Copy out each of the records below word for word.
[start RECORDS SUPPLIED]
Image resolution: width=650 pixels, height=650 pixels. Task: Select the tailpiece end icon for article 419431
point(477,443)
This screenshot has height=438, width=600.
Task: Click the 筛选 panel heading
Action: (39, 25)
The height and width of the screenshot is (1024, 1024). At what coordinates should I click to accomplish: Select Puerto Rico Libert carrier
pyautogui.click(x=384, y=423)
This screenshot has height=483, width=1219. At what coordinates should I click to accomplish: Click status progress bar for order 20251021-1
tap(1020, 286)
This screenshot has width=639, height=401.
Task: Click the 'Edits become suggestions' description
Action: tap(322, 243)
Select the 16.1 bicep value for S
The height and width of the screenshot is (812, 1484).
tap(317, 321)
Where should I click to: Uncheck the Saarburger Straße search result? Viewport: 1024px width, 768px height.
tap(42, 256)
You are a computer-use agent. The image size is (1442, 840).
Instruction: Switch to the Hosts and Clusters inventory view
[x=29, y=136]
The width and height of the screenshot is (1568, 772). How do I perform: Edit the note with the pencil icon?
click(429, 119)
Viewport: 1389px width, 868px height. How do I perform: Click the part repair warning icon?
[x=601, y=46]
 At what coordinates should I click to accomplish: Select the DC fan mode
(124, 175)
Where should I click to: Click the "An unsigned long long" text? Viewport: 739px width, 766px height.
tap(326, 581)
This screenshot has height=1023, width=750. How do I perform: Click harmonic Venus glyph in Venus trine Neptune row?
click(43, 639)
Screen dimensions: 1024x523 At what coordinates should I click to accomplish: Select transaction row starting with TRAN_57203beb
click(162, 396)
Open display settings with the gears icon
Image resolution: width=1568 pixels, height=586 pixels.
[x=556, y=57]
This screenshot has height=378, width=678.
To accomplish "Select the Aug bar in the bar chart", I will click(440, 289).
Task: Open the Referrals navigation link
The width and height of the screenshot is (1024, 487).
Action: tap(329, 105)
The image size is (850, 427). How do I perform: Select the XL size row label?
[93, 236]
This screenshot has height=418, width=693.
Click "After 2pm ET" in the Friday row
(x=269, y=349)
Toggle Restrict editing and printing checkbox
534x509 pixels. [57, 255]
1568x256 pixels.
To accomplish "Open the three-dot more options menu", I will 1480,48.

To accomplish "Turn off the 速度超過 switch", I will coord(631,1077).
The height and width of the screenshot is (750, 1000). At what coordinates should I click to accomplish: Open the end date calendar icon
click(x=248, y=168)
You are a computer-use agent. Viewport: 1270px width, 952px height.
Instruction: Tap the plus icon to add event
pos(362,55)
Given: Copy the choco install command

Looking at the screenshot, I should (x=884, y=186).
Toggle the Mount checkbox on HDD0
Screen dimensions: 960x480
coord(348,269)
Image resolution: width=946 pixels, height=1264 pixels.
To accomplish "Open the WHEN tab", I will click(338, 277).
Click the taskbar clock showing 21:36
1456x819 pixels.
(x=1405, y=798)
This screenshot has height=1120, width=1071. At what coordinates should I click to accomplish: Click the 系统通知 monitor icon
[end RECORDS SUPPLIED]
#### [OUTPUT]
Image resolution: width=650 pixels, height=650 pixels. Task: Select the tailpiece end icon for article 419431
point(477,443)
This screenshot has height=438, width=600.
Task: Click the 筛选 panel heading
Action: (39, 25)
The height and width of the screenshot is (1024, 1024). At what coordinates should I click to accomplish: Select Puerto Rico Libert carrier
pyautogui.click(x=384, y=423)
This screenshot has height=483, width=1219. At what coordinates should I click to accomplish: Click status progress bar for order 20251021-1
tap(1020, 286)
This screenshot has width=639, height=401.
Task: Click the 'Edits become suggestions' description
Action: tap(322, 243)
Select the 16.1 bicep value for S
The height and width of the screenshot is (812, 1484).
tap(317, 321)
Where should I click to: Uncheck the Saarburger Straße search result? Viewport: 1024px width, 768px height.
tap(42, 256)
You are a computer-use agent. The image size is (1442, 840).
Instruction: Switch to the Hosts and Clusters inventory view
[x=29, y=136]
The width and height of the screenshot is (1568, 772). How do I perform: Edit the note with the pencil icon?
click(429, 119)
Viewport: 1389px width, 868px height. How do I perform: Click the part repair warning icon?
[x=601, y=46]
 At what coordinates should I click to accomplish: Select the DC fan mode
(124, 175)
Where should I click to: Click the "An unsigned long long" text? Viewport: 739px width, 766px height.
tap(326, 581)
This screenshot has height=1023, width=750. How do I perform: Click harmonic Venus glyph in Venus trine Neptune row?
click(43, 639)
Screen dimensions: 1024x523 At what coordinates should I click to accomplish: Select transaction row starting with TRAN_57203beb
click(162, 396)
Open display settings with the gears icon
Image resolution: width=1568 pixels, height=586 pixels.
[x=556, y=57]
This screenshot has height=378, width=678.
To accomplish "Select the Aug bar in the bar chart", I will click(440, 289).
Task: Open the Referrals navigation link
The width and height of the screenshot is (1024, 487).
Action: tap(329, 105)
The image size is (850, 427). How do I perform: Select the XL size row label?
[93, 236]
This screenshot has height=418, width=693.
Click "After 2pm ET" in the Friday row
(x=269, y=349)
Toggle Restrict editing and printing checkbox
534x509 pixels. [57, 255]
1568x256 pixels.
To accomplish "Open the three-dot more options menu", I will 1480,48.

To accomplish "Turn off the 速度超過 switch", I will coord(631,1077).
The height and width of the screenshot is (750, 1000). At what coordinates should I click to accomplish: Open the end date calendar icon
click(x=248, y=168)
You are a computer-use agent. Viewport: 1270px width, 952px height.
Instruction: Tap the plus icon to add event
pos(362,55)
Given: Copy the choco install command

Looking at the screenshot, I should (x=884, y=186).
Toggle the Mount checkbox on HDD0
Screen dimensions: 960x480
coord(348,269)
Image resolution: width=946 pixels, height=1264 pixels.
To accomplish "Open the WHEN tab", I will click(338, 277).
Click the taskbar clock showing 21:36
1456x819 pixels.
(x=1405, y=798)
This screenshot has height=1120, width=1071. At what coordinates should I click to accomplish: Click the 系统通知 monitor icon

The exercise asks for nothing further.